**Passage to read:**
Some days ago the world press was abuzz with the study on the Facebook friend graph, that found the average distance between active Facebook users to be 4.74, i.e., almost 5, meaning that there are on average 4 Facebook linked friends separating one Facebook user from another. See also brief summary on the Brede Wiki.There are standard algorithms on the shelve to compute the distance for small graphs, but because the Facebook graph is so huge you/they need special algorithms. First author Lars Backstrom employed at Facebook (that gave a keynote at 8th Extended Semantic Web Conference about the Facebook friend suggester) had the Facebook data and got hold on an algorithm from Milano researchers that could handle the 871 million active Facebook users and their 69 milliards friendship links. In a previous study the Milano researchers examined the “spid”, i.e., the variance-to-mean ratio of the distances. They claim that “spid larger than one are to be considered ‘web-like’, whereas networks with a spid smaller than one are to be considered ‘properly social’ and demonstrated that on a number of social and web networks. The Facebook study found a spid on 0.08.
I am confused somewhat by the notion of six degrees of separation. Firstly, does “degrees of separation” mean the number of persons (nodes) or the number of friendships (edge) between a source person and a target persen? Backstrom a Co. “will assume that ‘degree of separation’ is the same as ‘distance minus one’.”, that is, we are counting the persons (nodes) between source person and target person. Another problem is whether the “six” refers to
- the average distance between all pairs,
- the maximum of the average distance for each person,
- the maximum distance between all pairs (the diameter), or
- the average eccentricity; the eccentricity being the maximum distance for each person to any other person.

**Information provided:**
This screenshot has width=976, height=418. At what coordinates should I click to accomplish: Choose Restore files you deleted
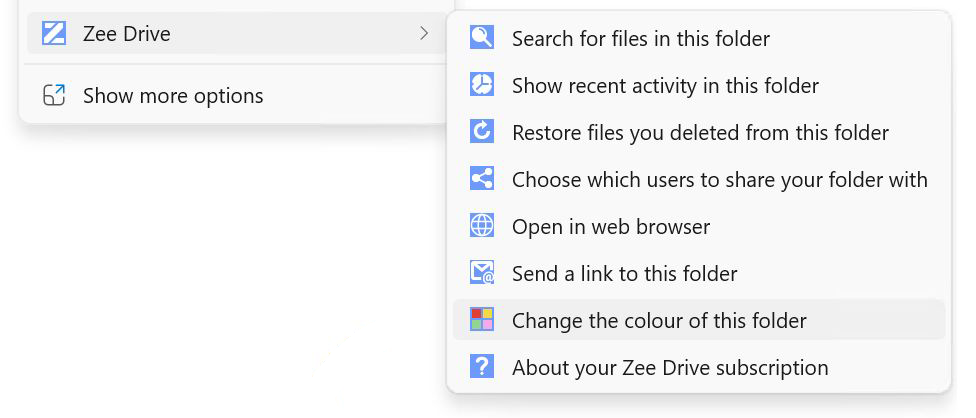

**Work to do:**
1: In the passage on Facebook friend distances, what average distance between active Facebook users did the study find?
2: Reproduce the passage on Facebook friend distances word for word, from "I am confused" to "any other person.".

**Solutions:**
1: 4.74

2:
I am confused somewhat by the notion of six degrees of separation. Firstly, does “degrees of separation” mean the number of persons (nodes) or the number of friendships (edge) between a source person and a target persen? Backstrom a Co. “will assume that ‘degree of separation’ is the same as ‘distance minus one’.”, that is, we are counting the persons (nodes) between source person and target person. Another problem is whether the “six” refers to
- the average distance between all pairs,
- the maximum of the average distance for each person,
- the maximum distance between all pairs (the diameter), or
- the average eccentricity; the eccentricity being the maximum distance for each person to any other person.